Just when I thought I couldn’t like Kingsolver any more, she made it clear she loves Italy almost as much as I do. She’s Italian by marriage and visited Italy after planning for 10 years. I’m Italian by way of my heart. There’s not a drop of Italian blood coursing through my veins, but I fell in love with Italy when we were there 10 years ago. (I hope to get back one day — maybe to celebrate our 20th wedding anniversary? That gives me about three years to plan!) The sights, the sounds, the smells, the tastes, the people. Oh, what a delicious country! The people we met were kind, generous, loud, funny, beautiful and hospitable. Hospitality in Italy always involves food. Amazing food. No matter how simple or elaborate.

We were “welcomed” to Italy with an unannounced train stop, dozens of police with guns drawn, checking everyone’s passport. We were told they were looking for a fugitive, and, no, this wasn’t standard procedure for welcoming guests to the country. It was thrilling. You know … in a death-defying rollercoaster kind of way.

But our real welcome involved food. We shared a compartment on the train with a young couple. They had packed a large lunch, and they insisted on sharing with us. How could we say no? We couldn’t.

Everything we ate and drank in Italy was so much more than satisfying. Everything else was a feast for the senses.

The young women who zipped through Florence on mopeds, which you would think would be quite a dirty business, but, no. They would stop and step away without a hair out of place, perfectly ironed, manicured and looking as if they belonged on the cover of a fashion magazine. Stunning. And the men. There were groups of them posing together in their clean white shirts, crisp pants and shiny shoes. Gorgeous. There were others dressed as gladiators in Rome, speaking dozens of languages to passers-by (sometimes to one person relunctant to speak, in an effort to determine which language she spoke) — hugging, kissing and cajoling them into signing on for a guided tour.

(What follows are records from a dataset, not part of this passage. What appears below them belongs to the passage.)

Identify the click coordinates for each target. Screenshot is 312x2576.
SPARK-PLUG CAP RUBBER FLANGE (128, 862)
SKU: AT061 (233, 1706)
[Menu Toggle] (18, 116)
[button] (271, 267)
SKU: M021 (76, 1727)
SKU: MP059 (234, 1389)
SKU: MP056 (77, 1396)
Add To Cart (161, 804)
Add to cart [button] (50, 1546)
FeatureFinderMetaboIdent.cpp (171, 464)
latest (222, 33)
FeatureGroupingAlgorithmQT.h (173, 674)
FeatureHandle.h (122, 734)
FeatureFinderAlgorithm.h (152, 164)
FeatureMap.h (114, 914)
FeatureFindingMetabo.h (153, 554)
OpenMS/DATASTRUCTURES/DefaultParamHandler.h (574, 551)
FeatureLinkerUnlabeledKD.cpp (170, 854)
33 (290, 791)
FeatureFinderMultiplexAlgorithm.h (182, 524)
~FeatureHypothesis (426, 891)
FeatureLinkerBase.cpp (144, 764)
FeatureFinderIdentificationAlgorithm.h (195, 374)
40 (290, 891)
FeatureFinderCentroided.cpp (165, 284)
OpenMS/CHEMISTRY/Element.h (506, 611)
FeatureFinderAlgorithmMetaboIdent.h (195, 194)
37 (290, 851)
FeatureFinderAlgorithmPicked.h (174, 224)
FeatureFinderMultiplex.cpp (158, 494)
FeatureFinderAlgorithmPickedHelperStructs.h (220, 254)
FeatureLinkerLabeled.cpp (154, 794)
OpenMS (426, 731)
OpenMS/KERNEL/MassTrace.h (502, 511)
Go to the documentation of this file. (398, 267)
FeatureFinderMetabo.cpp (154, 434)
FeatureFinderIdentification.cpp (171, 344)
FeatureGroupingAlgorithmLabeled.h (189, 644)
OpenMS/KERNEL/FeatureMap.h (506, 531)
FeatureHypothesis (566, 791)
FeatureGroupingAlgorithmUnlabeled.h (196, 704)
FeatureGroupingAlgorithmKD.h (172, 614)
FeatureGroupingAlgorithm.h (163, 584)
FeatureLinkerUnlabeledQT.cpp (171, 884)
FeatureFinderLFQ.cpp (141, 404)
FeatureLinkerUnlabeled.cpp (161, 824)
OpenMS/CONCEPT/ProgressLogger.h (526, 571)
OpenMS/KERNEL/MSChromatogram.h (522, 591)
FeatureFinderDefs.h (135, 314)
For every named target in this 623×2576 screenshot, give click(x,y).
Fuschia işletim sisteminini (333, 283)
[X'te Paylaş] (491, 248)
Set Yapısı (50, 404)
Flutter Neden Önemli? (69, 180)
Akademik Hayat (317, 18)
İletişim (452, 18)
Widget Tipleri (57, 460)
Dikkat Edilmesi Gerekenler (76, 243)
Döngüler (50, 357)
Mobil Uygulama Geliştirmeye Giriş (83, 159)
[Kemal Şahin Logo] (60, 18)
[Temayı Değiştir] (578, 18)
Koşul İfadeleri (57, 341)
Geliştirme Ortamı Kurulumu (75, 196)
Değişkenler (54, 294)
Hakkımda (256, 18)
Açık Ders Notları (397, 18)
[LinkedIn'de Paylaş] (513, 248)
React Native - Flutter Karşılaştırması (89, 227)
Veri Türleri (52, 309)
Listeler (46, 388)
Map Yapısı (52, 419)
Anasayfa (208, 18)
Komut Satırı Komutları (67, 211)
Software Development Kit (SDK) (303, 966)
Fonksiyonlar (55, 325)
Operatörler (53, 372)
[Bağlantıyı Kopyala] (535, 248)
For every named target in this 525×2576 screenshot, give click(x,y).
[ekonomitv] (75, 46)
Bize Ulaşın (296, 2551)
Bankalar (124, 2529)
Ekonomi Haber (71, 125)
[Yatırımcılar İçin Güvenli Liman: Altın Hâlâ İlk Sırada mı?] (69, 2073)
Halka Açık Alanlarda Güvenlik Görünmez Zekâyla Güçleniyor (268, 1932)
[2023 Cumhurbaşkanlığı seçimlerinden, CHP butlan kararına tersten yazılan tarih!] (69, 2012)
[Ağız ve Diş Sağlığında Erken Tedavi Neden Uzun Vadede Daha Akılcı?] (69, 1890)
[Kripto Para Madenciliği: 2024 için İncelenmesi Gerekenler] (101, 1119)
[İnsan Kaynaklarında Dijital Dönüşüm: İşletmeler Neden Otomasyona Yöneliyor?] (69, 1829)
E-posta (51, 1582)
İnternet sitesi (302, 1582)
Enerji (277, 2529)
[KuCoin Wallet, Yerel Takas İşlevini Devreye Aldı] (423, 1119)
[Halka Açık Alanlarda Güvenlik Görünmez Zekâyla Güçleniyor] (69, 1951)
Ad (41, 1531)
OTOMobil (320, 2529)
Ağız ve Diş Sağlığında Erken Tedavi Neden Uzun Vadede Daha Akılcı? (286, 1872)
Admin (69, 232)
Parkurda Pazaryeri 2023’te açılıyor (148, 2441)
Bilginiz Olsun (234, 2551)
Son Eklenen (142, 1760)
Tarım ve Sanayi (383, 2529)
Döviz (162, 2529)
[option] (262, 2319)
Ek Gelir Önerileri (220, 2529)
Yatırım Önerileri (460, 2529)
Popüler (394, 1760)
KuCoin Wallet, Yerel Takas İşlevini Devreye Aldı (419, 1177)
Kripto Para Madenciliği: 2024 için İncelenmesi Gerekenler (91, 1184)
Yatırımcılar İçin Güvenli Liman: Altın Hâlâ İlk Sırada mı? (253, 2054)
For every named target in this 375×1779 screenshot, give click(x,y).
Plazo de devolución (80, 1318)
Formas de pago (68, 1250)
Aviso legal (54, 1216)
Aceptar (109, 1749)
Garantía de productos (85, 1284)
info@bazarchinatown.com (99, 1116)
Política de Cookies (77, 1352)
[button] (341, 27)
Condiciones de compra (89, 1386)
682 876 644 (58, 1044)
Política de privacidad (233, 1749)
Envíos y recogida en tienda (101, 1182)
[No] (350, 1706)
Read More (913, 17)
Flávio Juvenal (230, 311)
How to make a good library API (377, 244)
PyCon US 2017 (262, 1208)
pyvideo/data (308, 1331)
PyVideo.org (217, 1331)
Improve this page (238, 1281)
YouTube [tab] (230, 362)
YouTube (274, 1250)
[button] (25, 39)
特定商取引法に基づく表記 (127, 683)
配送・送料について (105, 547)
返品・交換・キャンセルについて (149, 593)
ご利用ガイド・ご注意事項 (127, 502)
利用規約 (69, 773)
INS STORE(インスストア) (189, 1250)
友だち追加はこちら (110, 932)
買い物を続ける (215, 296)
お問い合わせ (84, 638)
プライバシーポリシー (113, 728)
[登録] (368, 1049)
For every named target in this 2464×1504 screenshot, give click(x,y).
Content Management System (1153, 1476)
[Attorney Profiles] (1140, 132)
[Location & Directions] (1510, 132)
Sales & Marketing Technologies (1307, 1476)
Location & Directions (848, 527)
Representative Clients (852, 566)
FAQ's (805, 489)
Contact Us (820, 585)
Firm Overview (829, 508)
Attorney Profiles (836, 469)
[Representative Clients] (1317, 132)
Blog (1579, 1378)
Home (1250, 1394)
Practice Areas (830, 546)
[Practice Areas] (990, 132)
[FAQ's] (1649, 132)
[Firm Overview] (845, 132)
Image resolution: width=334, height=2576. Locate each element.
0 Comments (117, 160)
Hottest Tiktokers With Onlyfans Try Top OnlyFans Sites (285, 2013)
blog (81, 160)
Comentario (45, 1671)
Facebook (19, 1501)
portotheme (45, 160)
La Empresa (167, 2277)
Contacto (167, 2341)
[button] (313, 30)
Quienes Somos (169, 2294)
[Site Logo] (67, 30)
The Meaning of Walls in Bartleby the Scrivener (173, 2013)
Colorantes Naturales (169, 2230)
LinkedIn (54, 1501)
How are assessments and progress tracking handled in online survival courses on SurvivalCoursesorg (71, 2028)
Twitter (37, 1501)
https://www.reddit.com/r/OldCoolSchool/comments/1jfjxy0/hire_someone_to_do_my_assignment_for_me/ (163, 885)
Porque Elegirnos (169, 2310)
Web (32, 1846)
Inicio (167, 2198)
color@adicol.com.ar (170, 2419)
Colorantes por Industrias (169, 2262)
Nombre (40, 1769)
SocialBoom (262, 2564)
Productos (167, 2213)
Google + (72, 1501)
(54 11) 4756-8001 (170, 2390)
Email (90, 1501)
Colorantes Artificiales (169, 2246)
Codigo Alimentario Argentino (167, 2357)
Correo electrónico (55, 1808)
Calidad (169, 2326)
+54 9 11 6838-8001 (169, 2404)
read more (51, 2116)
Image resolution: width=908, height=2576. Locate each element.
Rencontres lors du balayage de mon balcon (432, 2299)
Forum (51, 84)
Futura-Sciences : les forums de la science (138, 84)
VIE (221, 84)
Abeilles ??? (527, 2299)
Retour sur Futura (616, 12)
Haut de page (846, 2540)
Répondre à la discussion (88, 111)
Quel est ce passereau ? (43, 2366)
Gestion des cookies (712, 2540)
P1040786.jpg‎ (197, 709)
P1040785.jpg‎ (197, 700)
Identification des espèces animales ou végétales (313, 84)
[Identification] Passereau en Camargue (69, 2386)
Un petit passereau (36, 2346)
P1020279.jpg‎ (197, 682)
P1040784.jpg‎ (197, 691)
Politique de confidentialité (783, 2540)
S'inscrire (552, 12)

Watching Italians eat (especially men, I have to say) is a form of tourism the books don’t tell you about. They close their eyes, raise their eyebrows into accent marks, and make sounds of acute appreciation. It’s fairly sexy. Of course I don’t know how these men behave at home, if they help with the cooking or are vain and boorish and mistreat their wives. I realized Mediterranean cultures have their issues. Fine, don’t burst my bubble. I didn’t want to marry these guys, I just wanted to watch. (Kingsolver, Animal, Vegetable, Miracle, p. 247)

The Italians we met were never ones to give up on us. We stopped at a small shop in Pisa. It offered pizza by the slice, which was freshly made and under glass. Their version of fast food, I suppose? I was tired and ready to give up with my questions in not-even-close Italian. The woman behind the counter sensed my frustration. She came around front, took me by the arm, speaking the whole time, pointing, gesturing, smiling. She didn’t want to let me go without eating some of her wonderful pizza. And it was wonderful. So was she.

As is Barbara Kingsolver. Hands to my heart, she’s better than a cup of perfect cappuccino — when it’s offered, don’t ever pass it up and then savor every last sip. (And, no. She didn’t make me cry about turkeys, not one little bit. OK. Maybe just a little bit, dangit. But all the laughs made up for that.)